BEGIN

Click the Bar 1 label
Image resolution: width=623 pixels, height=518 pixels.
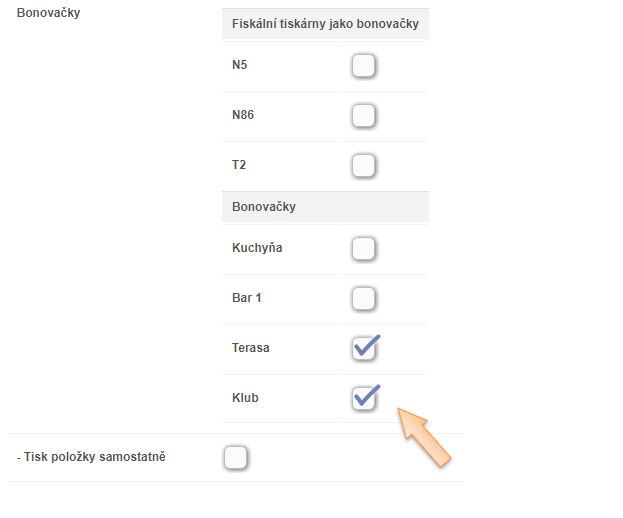[247, 298]
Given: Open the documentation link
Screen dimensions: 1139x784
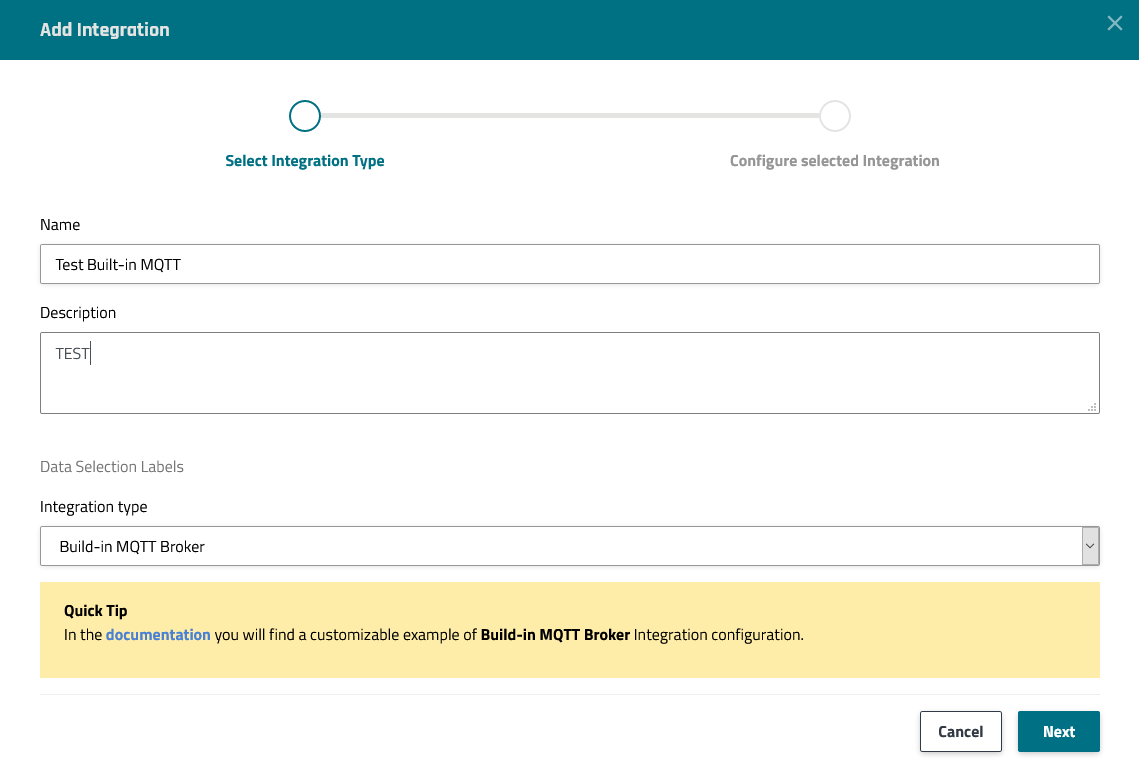Looking at the screenshot, I should pyautogui.click(x=158, y=635).
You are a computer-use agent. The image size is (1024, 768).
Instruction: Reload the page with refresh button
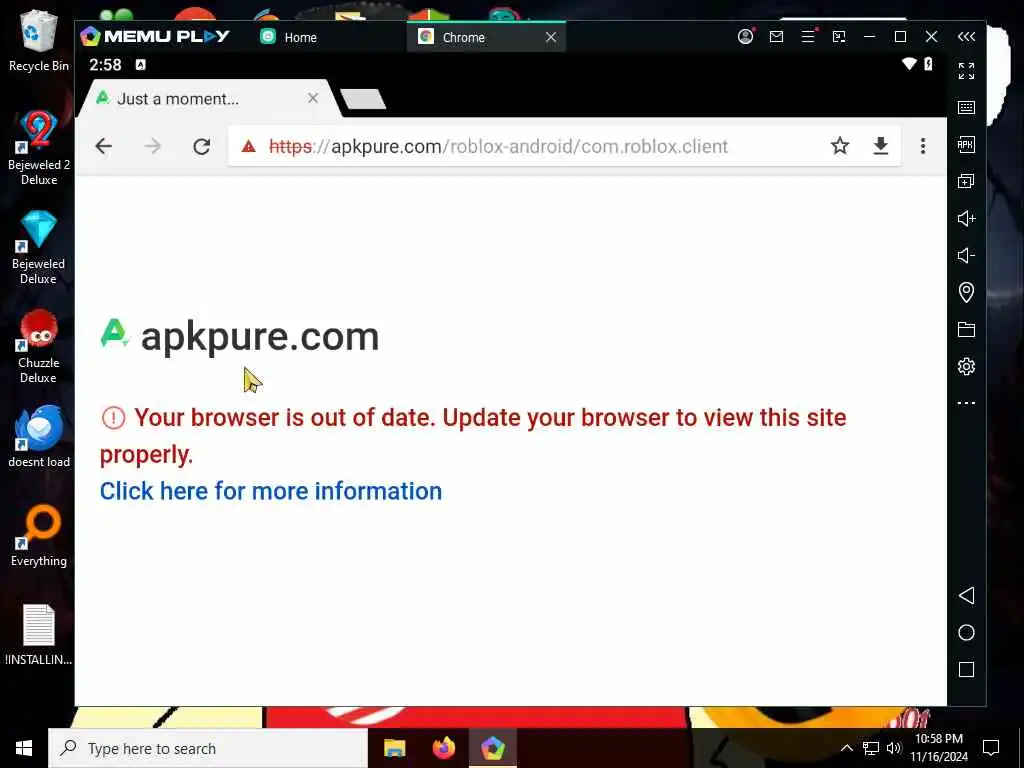201,146
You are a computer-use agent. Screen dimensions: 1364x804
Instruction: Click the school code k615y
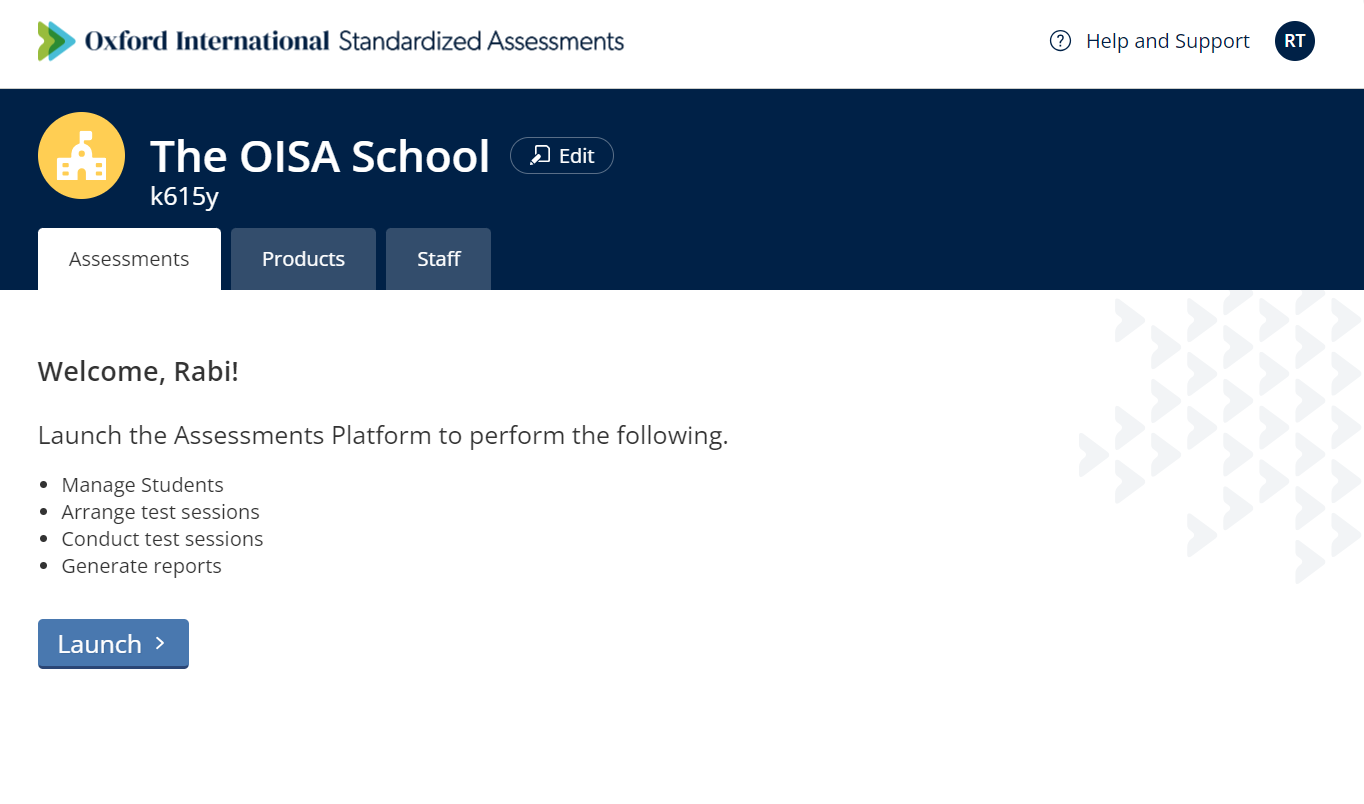pyautogui.click(x=184, y=196)
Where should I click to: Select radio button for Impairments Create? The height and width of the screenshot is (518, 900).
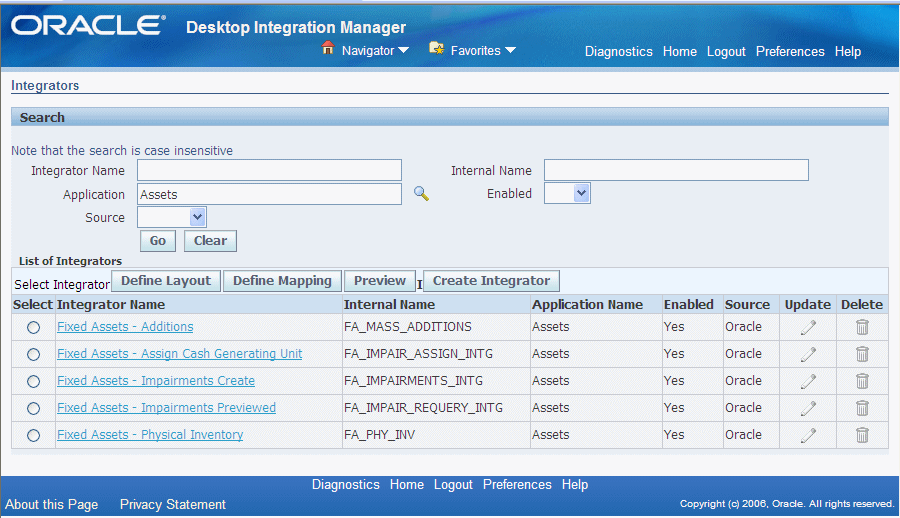click(34, 381)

END

I'd like the material duplicated exactly, without its pictures.

Click the Bar 1 label
Image resolution: width=623 pixels, height=518 pixels.
[247, 298]
Given: Open the documentation link
Screen dimensions: 1139x784
Looking at the screenshot, I should pyautogui.click(x=158, y=635).
You are a computer-use agent. The image size is (1024, 768).
Instruction: Reload the page with refresh button
201,146
You are a computer-use agent. Screen dimensions: 1364x804
Instruction: Click the school code k615y
pyautogui.click(x=184, y=196)
Where should I click to: Select radio button for Impairments Create? The height and width of the screenshot is (518, 900).
click(34, 381)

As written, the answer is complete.